- cross-posted to:
- hackernews
- cross-posted to:
- hackernews
In June, the U.S. National Archives and Records Administration (NARA) gave employees a presentation and tech demo called “AI-mazing Tech-venture” in which Google’s Gemini AI was presented as a tool archives employees could use to “enhance productivity.” During a demo, the AI was queried with questions about the John F. Kennedy assassination, according to a copy of the presentation obtained by 404 Media using a public records request.
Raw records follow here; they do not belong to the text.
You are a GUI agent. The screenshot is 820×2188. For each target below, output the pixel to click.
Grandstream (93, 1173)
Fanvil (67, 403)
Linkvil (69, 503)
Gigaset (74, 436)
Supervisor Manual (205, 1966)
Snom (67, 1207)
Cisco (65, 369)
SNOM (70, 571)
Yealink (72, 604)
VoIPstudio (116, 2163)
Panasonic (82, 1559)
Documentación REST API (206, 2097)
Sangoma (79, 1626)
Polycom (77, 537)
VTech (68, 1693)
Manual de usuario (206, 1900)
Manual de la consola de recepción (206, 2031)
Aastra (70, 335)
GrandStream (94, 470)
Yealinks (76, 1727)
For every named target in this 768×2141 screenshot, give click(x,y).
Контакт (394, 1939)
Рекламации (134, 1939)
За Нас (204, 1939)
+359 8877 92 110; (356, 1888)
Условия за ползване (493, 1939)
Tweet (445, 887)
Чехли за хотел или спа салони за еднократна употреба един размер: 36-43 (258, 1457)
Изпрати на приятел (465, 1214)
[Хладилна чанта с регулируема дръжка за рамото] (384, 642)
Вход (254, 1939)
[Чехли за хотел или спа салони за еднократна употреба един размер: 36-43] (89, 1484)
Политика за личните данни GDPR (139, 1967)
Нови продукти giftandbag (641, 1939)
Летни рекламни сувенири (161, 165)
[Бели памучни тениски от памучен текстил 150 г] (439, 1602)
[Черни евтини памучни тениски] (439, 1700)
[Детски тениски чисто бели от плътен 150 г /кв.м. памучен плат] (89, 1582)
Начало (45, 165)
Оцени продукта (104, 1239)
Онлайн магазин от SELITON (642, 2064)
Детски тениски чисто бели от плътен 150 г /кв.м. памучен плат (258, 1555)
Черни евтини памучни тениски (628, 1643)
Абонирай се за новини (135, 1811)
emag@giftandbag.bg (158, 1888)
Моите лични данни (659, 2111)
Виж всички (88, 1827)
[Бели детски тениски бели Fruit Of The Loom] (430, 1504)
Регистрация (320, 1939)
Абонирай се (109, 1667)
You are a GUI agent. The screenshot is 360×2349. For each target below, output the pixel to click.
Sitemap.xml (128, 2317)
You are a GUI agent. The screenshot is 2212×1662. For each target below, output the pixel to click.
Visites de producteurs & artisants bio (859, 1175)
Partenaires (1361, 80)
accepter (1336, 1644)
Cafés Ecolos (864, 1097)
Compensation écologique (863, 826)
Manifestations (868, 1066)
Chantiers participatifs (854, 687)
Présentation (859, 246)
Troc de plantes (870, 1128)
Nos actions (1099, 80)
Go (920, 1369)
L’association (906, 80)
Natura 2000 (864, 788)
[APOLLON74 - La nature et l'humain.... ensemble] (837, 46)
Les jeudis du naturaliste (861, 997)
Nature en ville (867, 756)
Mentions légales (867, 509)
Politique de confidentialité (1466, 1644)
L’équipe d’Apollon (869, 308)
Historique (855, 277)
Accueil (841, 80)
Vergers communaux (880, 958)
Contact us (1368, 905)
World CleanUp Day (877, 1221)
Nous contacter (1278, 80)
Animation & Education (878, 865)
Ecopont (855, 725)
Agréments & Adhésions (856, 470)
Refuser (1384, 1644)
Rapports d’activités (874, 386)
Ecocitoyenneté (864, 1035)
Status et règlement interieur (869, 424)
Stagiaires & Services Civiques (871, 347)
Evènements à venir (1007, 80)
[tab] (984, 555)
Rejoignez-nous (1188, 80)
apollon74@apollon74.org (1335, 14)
In December, NARA plans to launch a public-facing AI-powered chatbot called “Archie AI,” 404 Media has learned. “The National Archives has big plans for AI,” a NARA spokesperson told 404 Media. It’s going to be essential to how we conduct our work, how we scale our services for Americans who want to be able to access our records from anywhere, anytime, and how we ensure that we are ready to care for the records being created today and in the future.”
Employee chat logs given during the presentation show that National Archives employees are concerned about the idea that AI tools will be used in archiving, a practice that is inherently concerned with accurately recording history.
One worker who attended the presentation told 404 Media “I suspect they’re going to introduce it to the workplace. I’m just a person who works there and hates AI bullshit.”
My partner is an archivist, and we’ve talked about AI a lot.
Most people in their field hate this shit because it undermines so much of what matters in their jobs. Accuracy is critical, and the presentation of the archive requires humans that understand it. History is complex, requires context and nuance, and understanding of basic ideas and concepts.
Using “AI” to parse and present the contents of the archive pollutes it, and gives the presentation over to software that can’t possibly begin to understand the questions or the answers.
There are more than enough technological advantages in this field to help with digital archiving, adding LLM doesn’t help anything.